Joe tersenyum penuh kelembutan, matanya berkaca-kaca. Dengan penuh rasa sayang, telapak tangannya mengelus rambut Malvin yang halus seraya berkata, "Aku ada urusan dalam beberapa hari, Ma. Tolong kamu jaga diri baik-baik ya. Kalau ada apa-apa kamu bisa minta tolong pada William."
"Berapa hari?" Malvin cemberut manja pada Joe, membuatnya gemas setengah mati. Hatinya semakin terombang-ambing, tapi melihat Malvin yang bisa melihat lagi adalah bayaran yang setimpal untuk pengorbanannya kali ini.
"Papa nggak tahu berapa hari, tapi yang pasti papa akan kembali." Joe siap untuk mengorbankan segala yang ia miliki demi kebahagiaan Malvin. Dan kali ini keputusan sudah bulat, dan tak ada satu hal pun yang dapat menghalangi niat Joe kali ini.

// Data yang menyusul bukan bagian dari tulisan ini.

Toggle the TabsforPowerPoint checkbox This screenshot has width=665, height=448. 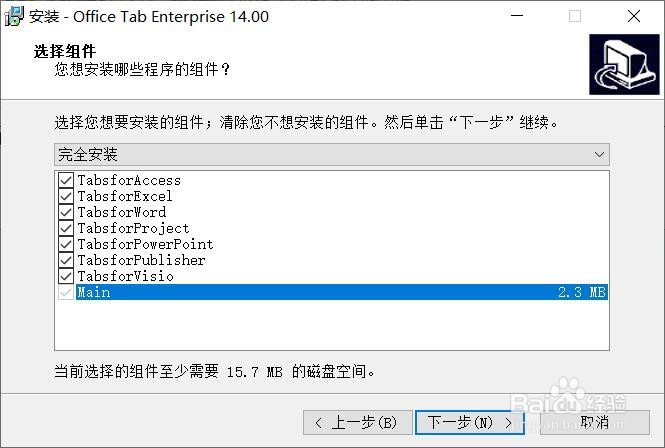[x=66, y=244]
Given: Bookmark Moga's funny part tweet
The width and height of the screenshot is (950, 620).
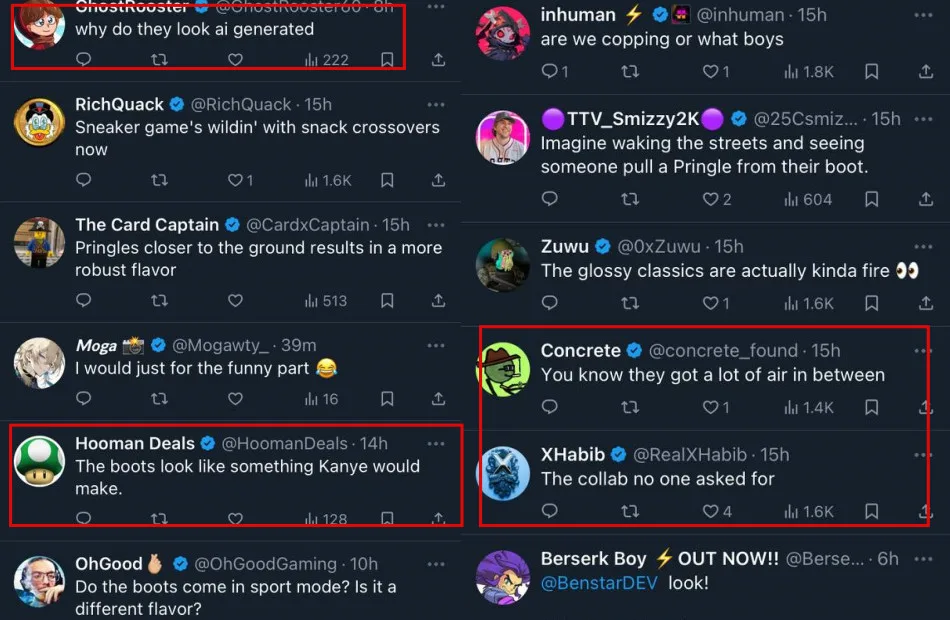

Joe pun berlalu dari kediaman kecilnya. Sebelum pergi, Joe mengecup kening Malvin lembut. Ia mengucapkan selamat tinggal untuk rumah kecil ini, pada semua kenangan yang tersisa. Tapi ia tak mampu untuk mengucapakan kata-kata perpisahan itu pada Malvin. Akan ada saatnya ia akan memberi tahu semua pada Malvin, tapi nanti, tidak sekarang.
Malvin mencoba tegar di sana. Ia menahan tangisnya sendiri setengah mati agar tidak membuat Joe khawatir. Ia hanya mampu mendengar langkah kaki itu berlalu tanpa mampu menghentikannya. Dalam lubuk hati terdalam, Malvin tak ingin Joe pergi.
Dan setelah berjalan sekitar setengah jam lamanya, Joe sampai di sebuah gedung pencakar langit di mana kacanya berkilauan di terpa sinar mentari. Joe melangkah yakin tanpa ragu ke gedung itu, ia siap menyambut segalanya. Demi Malvin.
Bersambung
yeayyyy.... tinggal satu part lagi dan tamat. maaf udah nunggu.